Sorry for the mess, I wonder if I have not misunderstood this althogether. I think what they meant by the diffusion is that it diffuses to the fibrils from OUTSIDE mitochondria, so this is not related to actually passing through the membrane. Reading more on https://en.wikipedia.org/wiki/Creatine_kinase supports this - it seems that there are something called PCr/Cr-shuttle that facilitate this. There should probably be a GPR here, but I didn't find anything when googling, so maybe we should just stop this and not assign anything as spontanous. If anyone has an idea of how to figure out the GPR, it would be nice though. Again, sorry for the mess.
it seems that there are something called PCr/Cr-shuttle that facilitate this. There should probably be a GPR here, but I didn't find anything when googling, so maybe we should just stop this and not assign anything as spontaneous.
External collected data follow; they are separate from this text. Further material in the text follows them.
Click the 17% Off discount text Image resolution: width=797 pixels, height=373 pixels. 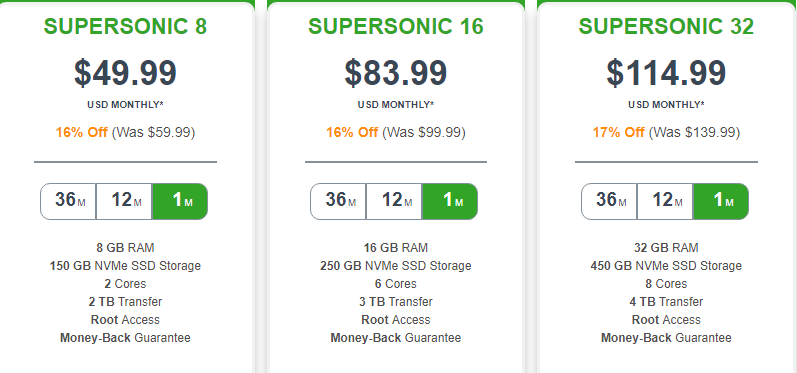[x=618, y=133]

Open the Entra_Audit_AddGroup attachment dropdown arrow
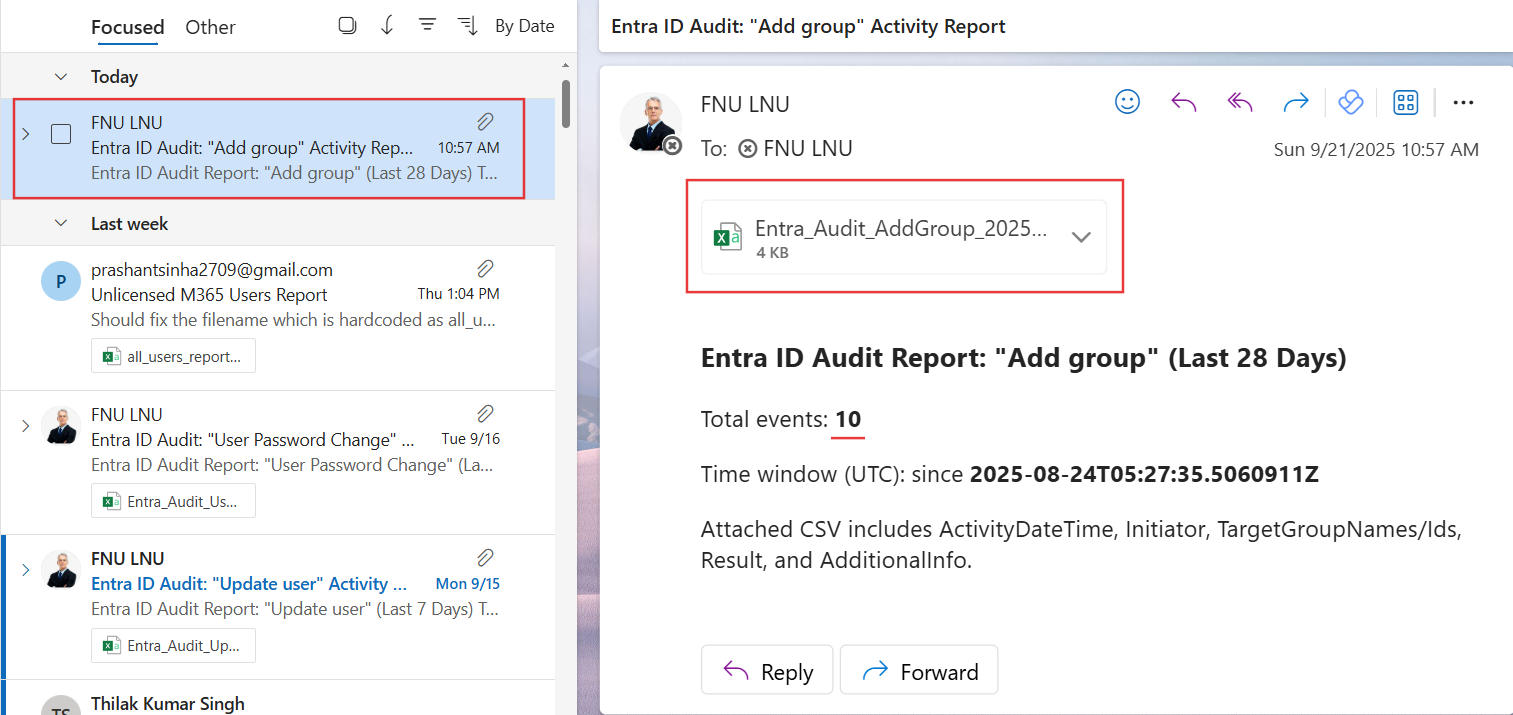pyautogui.click(x=1080, y=238)
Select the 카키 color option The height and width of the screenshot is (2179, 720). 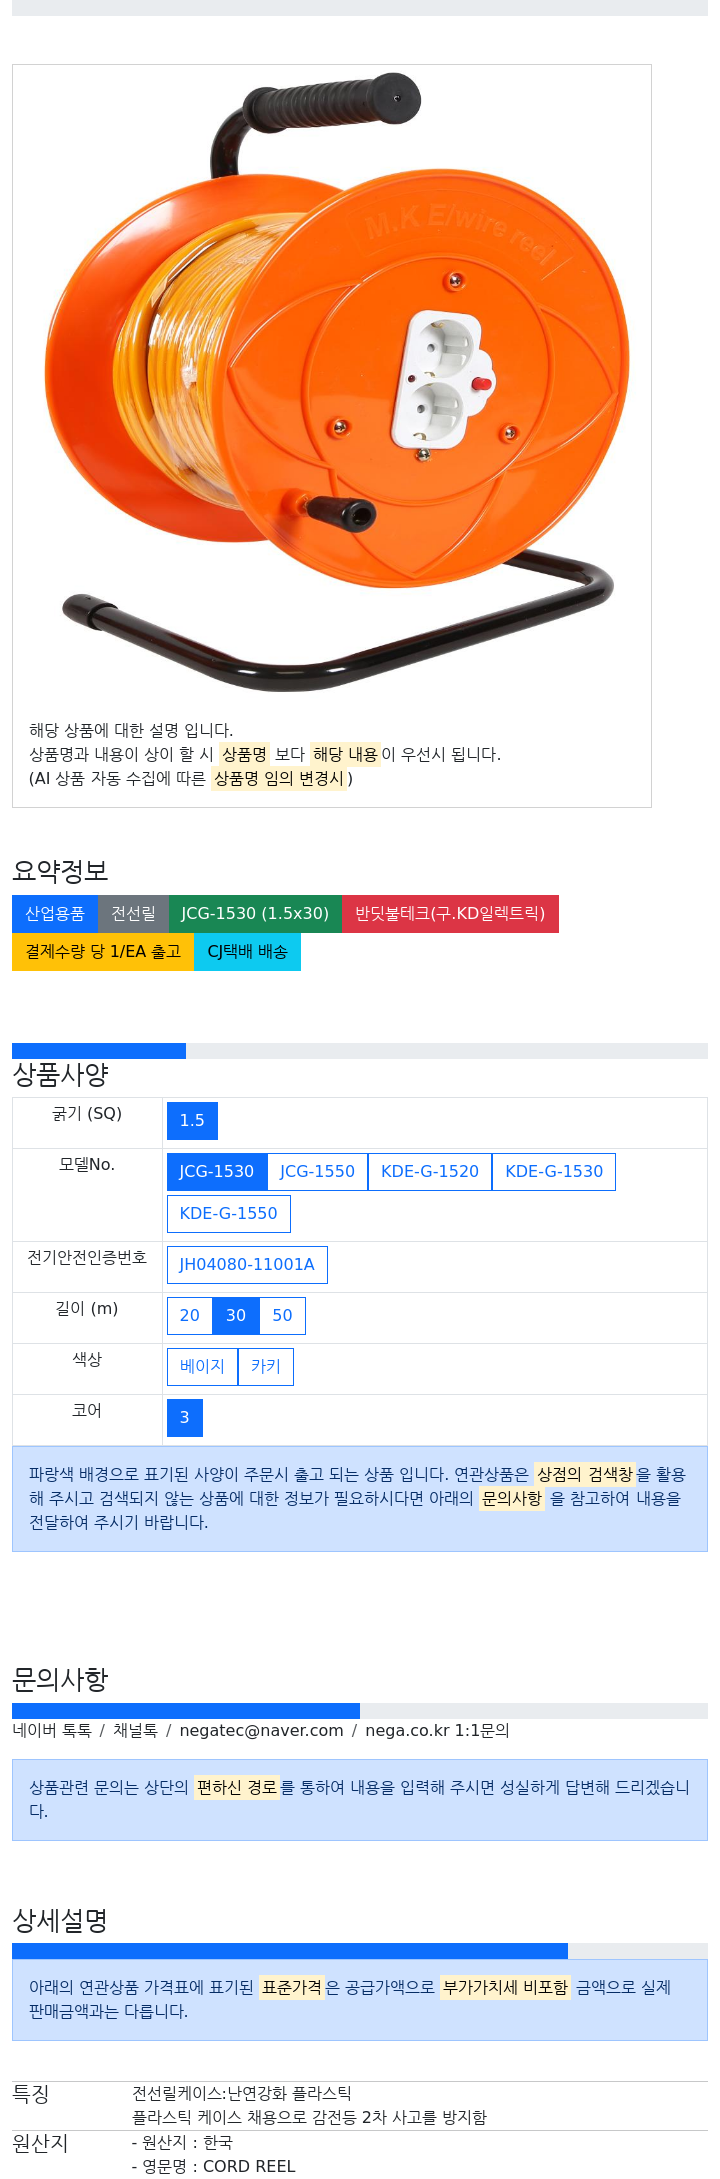tap(266, 1367)
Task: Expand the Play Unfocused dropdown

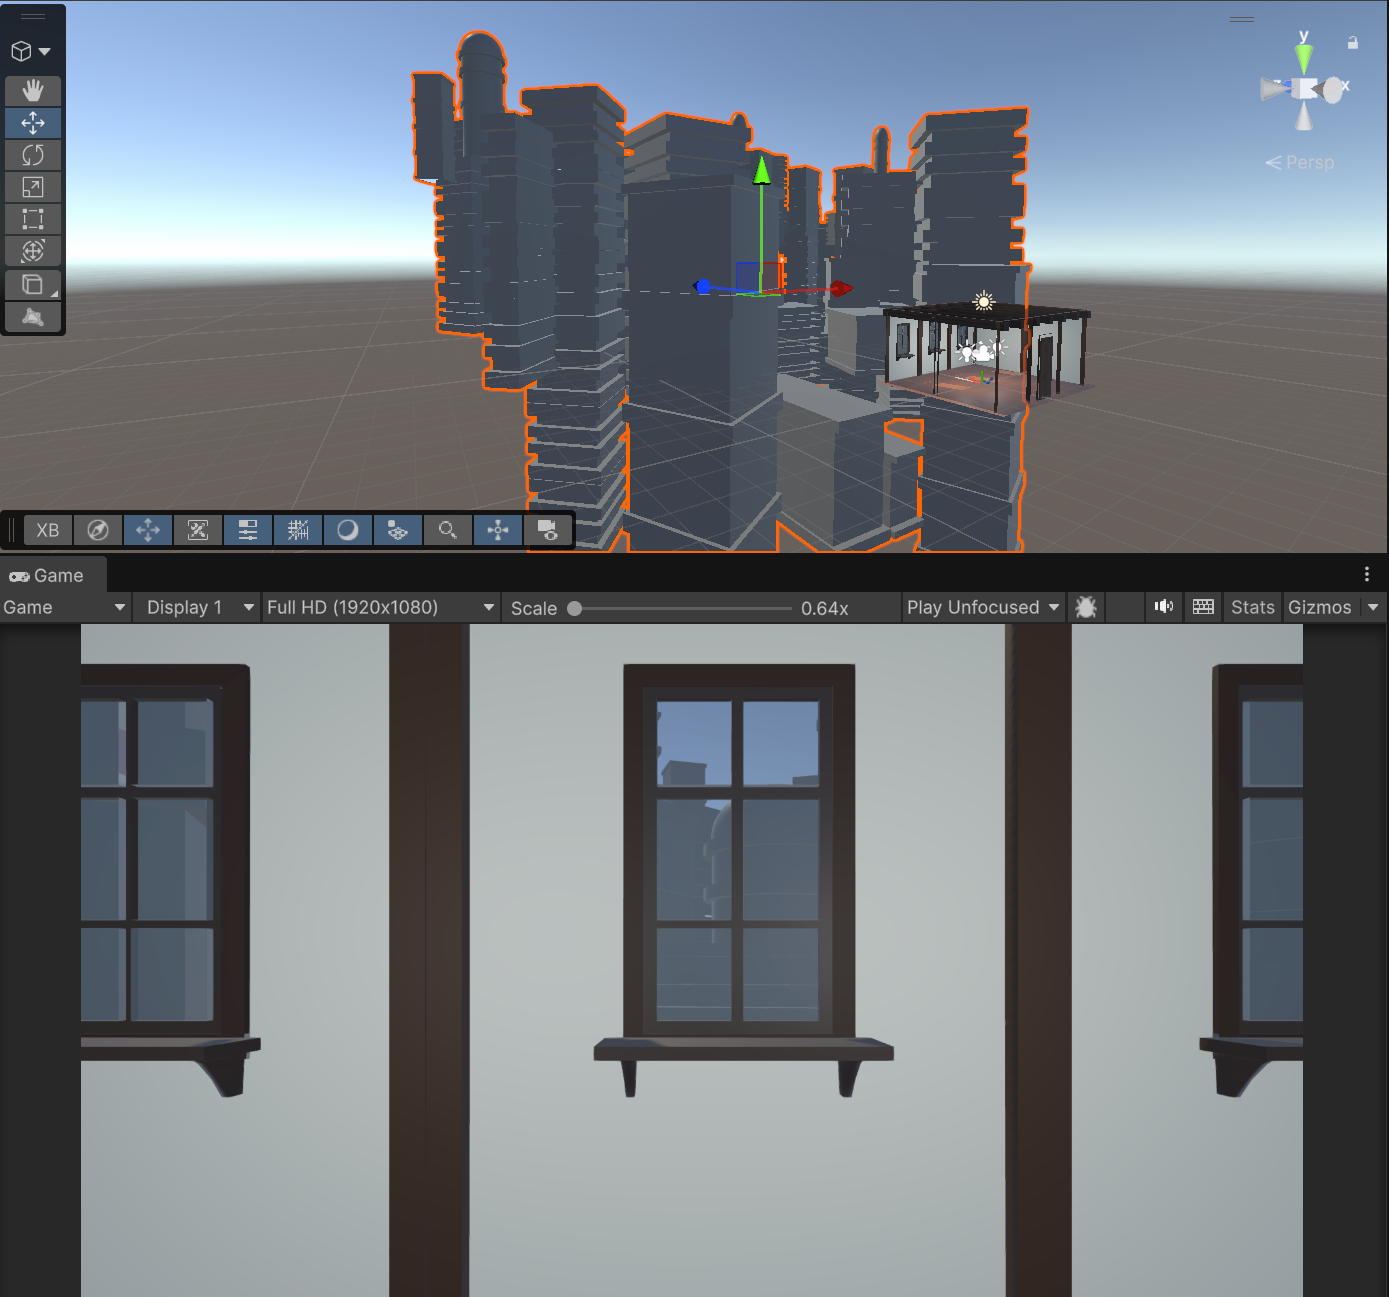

~~No solid diffusion evidence found by browsing the citations listed in the wiki page of Creatine phosphate shuttle. Such shuttles usually should get involved with transporters, i.e. with GPR.~~
According to this reported schematic view of a creatine-creatine phosphate shuttle, rephosphorylation of creatine is not occurred in mitochondrial matrix [m] but within intermembrane space [i], where both creatine and creatine phosphate can diffuse in and out through the highly permeable outer membrane.
Nice work Hao. So, maybe the reaction should be changed, is that what you are proposing? I'm still a bit confused by this. It seems there are many isozymes, some which operate in the cytosol (then generating ATP) and some that operate "in" mitochondria that consume ATP. Right now, I feel like I don't dare to change the reaction since things are still a bit unclear.
To implement the schematic view, technically the reactions MAR08427, MAR08428 and MAR08430 should be modified by changing metabolites involved in [m] to [i], while the GPR of MAR08427 probably should also be adjusted to the corresponding isozymes.
These changes shouldn't affect model's performance, and would fit the commit did in this PR.
To my understanding it is costly to move ATP out of mitochondria (with ATP translocase), and I suspect this somehow also holds if you go via creatine phosphate - we need to check that we don't mess that up.
This will unfortunately have to wait, I only have 8 days left at SysBio and a lot of things to do :)
@haowang-bioinfo I wonder if we shouldn't just cancel this, both the PR and the issue? My original idea was just not right, and I will not find any energy to dig into this anytime soon.
@johan-gson @haowang-bioinfo we can close for now and always re-open later if necessary.